A circulação do amor, que tem origem no Pai, e que na resposta de Maria volta à sua fonte, é um aspecto característico e fundamental do pensamento mariano do Padre Kolbe. É, este, um princípio que está na base da sua antropologia cristã, da visão da história e da vida espiritual de cada homem. Maria Imaculada é arquétipo e plenitude de todo o amor de criatura; o seu amor límpido e intensíssimo para com Deus encerra na sua perfeição o amor frágil e maculado das outras criaturas. A resposta de Maria é a da humanidade inteira.

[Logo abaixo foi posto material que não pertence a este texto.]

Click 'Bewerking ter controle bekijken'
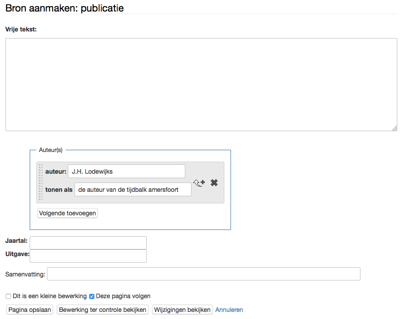This screenshot has height=319, width=407. point(102,309)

Tudo isto não ofusca, nem diminui a centralidade absoluta de Jesus Cristo na ordem da salvação, mas ilumina-a e proclama-a com vigor, porque Maria obtém d "Ele toda a sua grandeza. Como ensina a história da Igreja, a função de Maria é a de fazer resplandecer o próprio Filho, conduzir a Ele e ajudar a acolhê-lo.

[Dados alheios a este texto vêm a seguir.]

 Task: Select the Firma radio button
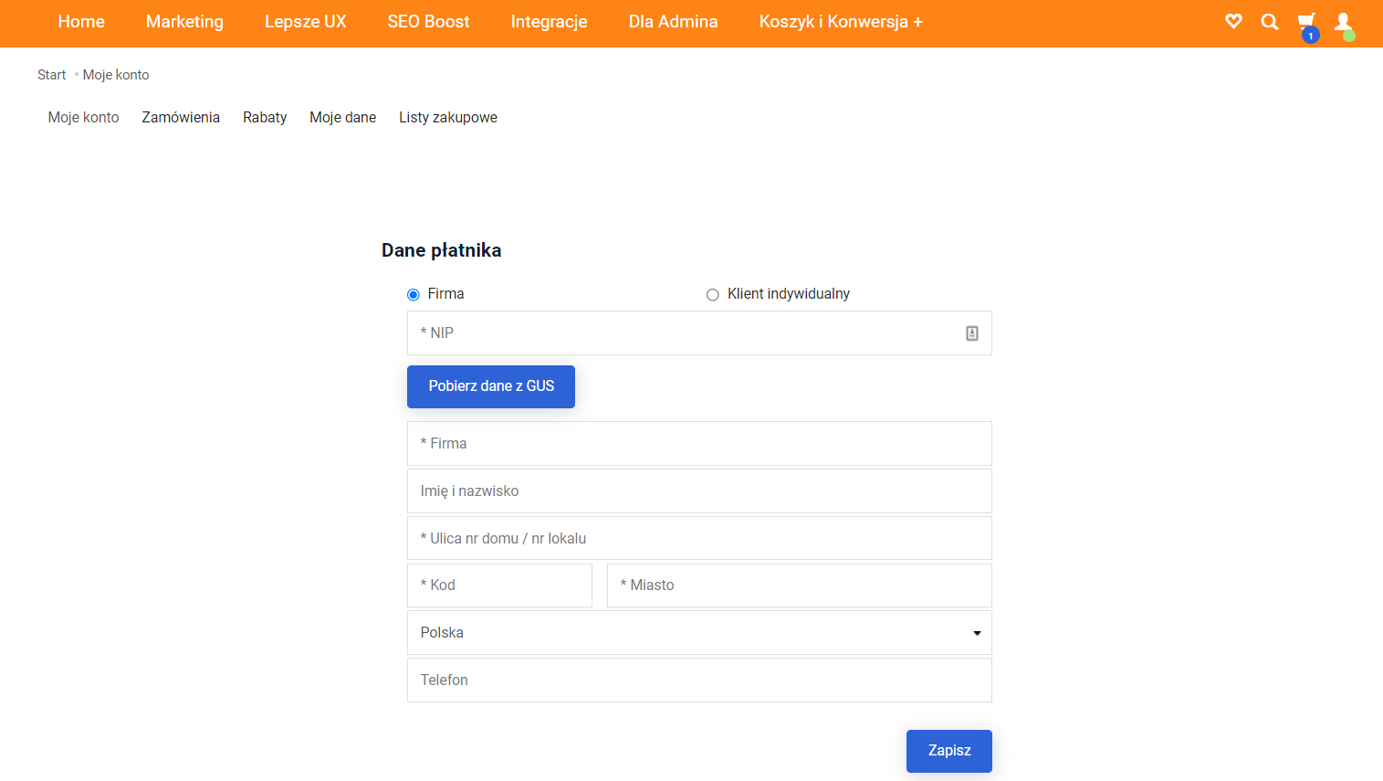point(414,294)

O continuo aprofundamento teológico do mistério de Maria Imaculada torna-se para Maximiliano Kolbe fonte e motivo de doação ilimitada e de dinamismo extraordinário; ele soube deveras incorporar a verdade na vida, também porque alcançou o conhecimento de Maria, como todos os Santos, não só mediante a reflexão guiada pela fé, mas de modo especial mediante a oração: "Quem não é capaz de dobrar os joelhos e de implorar de Maria, em humilde oração, a graça de conhecer quem ela é realmente, não espere aprender mais nada sobre ela" (ibid. v. III, p. 474).
E agora, acolhendo esta exortação final do heróico filho da Polónia e autêntico mensageiro do culto mariano, nós, recolhidos nesta esplêndida Basílica para a oração eucarística em honra da Imaculada Conceição, dobraremos os nossos joelhos diante da sua imagem e repetir-Lhe-emos, com aquele ardor e piedade filial que tanto distinguiram São Maximiliano, as palavras do Anjo: "Salve, ó cheia de graça, o Senhor está contigo". Amém.